◆ **Assigned task**
Within the listing below, please copy exactly the lines between the line holding "Task: Switch S-Curve to the Cost view" and the line holding "You are a computer-use agent. The", inclusive.

◆ **Exercise materials**
· · ·
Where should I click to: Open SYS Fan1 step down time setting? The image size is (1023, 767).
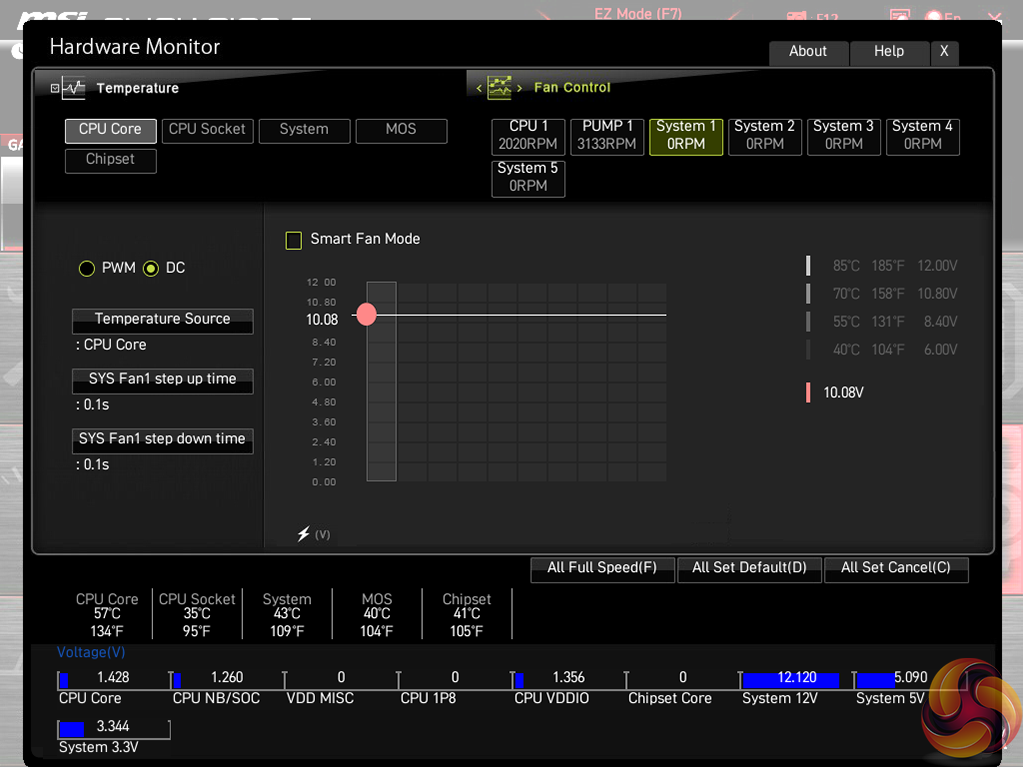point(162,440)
· · ·
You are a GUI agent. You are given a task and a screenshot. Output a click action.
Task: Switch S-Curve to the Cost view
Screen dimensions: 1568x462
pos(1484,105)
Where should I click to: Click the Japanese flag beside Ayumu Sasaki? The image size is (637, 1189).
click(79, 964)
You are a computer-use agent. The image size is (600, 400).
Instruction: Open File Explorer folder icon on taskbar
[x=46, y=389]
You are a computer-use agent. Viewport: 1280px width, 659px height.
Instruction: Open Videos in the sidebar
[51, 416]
· · ·
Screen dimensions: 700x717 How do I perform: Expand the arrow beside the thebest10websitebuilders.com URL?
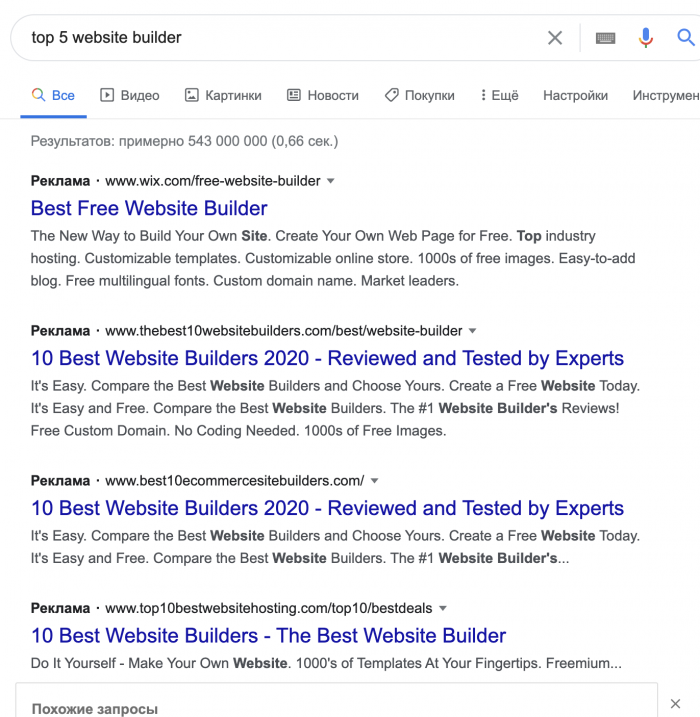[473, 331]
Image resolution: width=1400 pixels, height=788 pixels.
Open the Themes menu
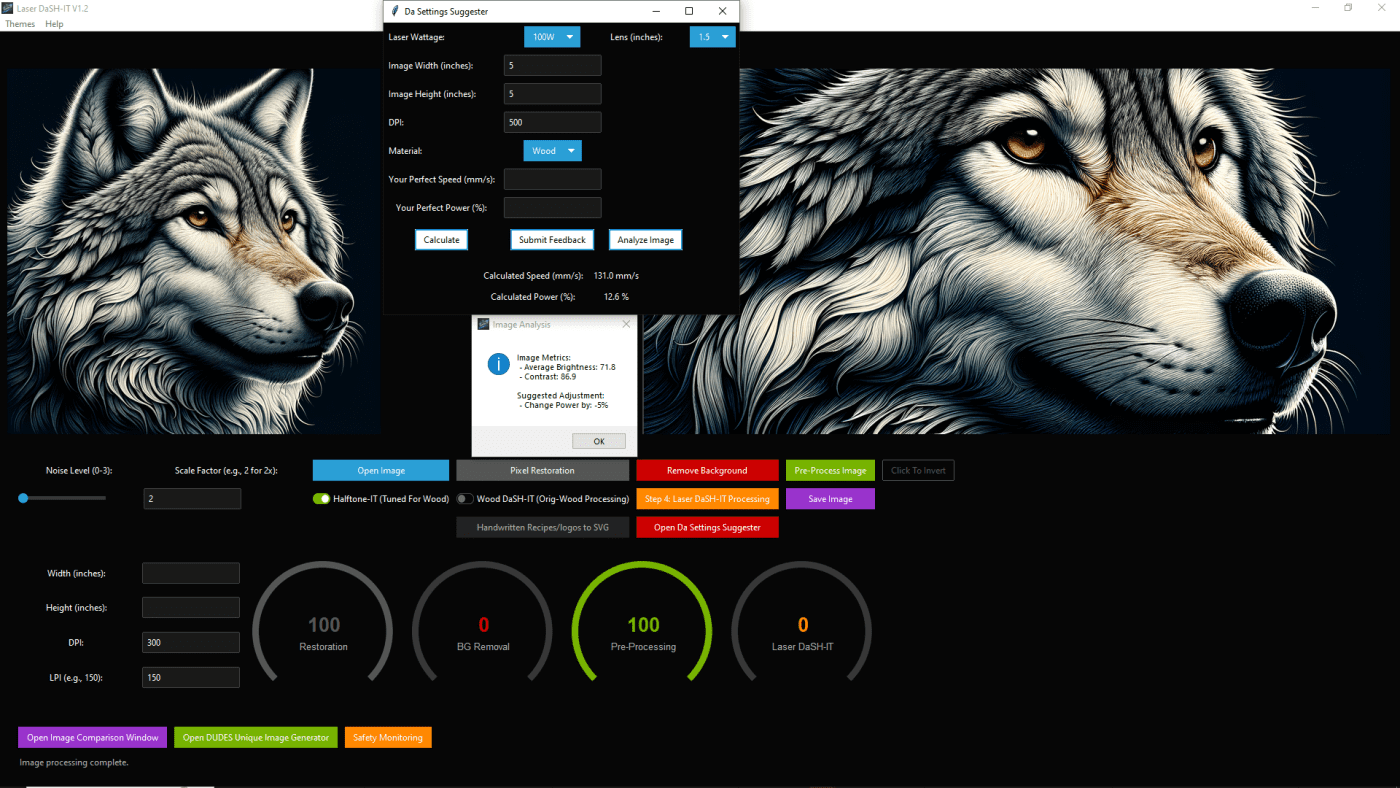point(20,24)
· · ·
◆ **Exercise result**
Task: Switch S-Curve to the Cost view
Screen dimensions: 1568x462
pos(1484,105)
Where should I click to: Click the Japanese flag beside Ayumu Sasaki? The image size is (637, 1189).
click(79, 964)
You are a computer-use agent. The image size is (600, 400).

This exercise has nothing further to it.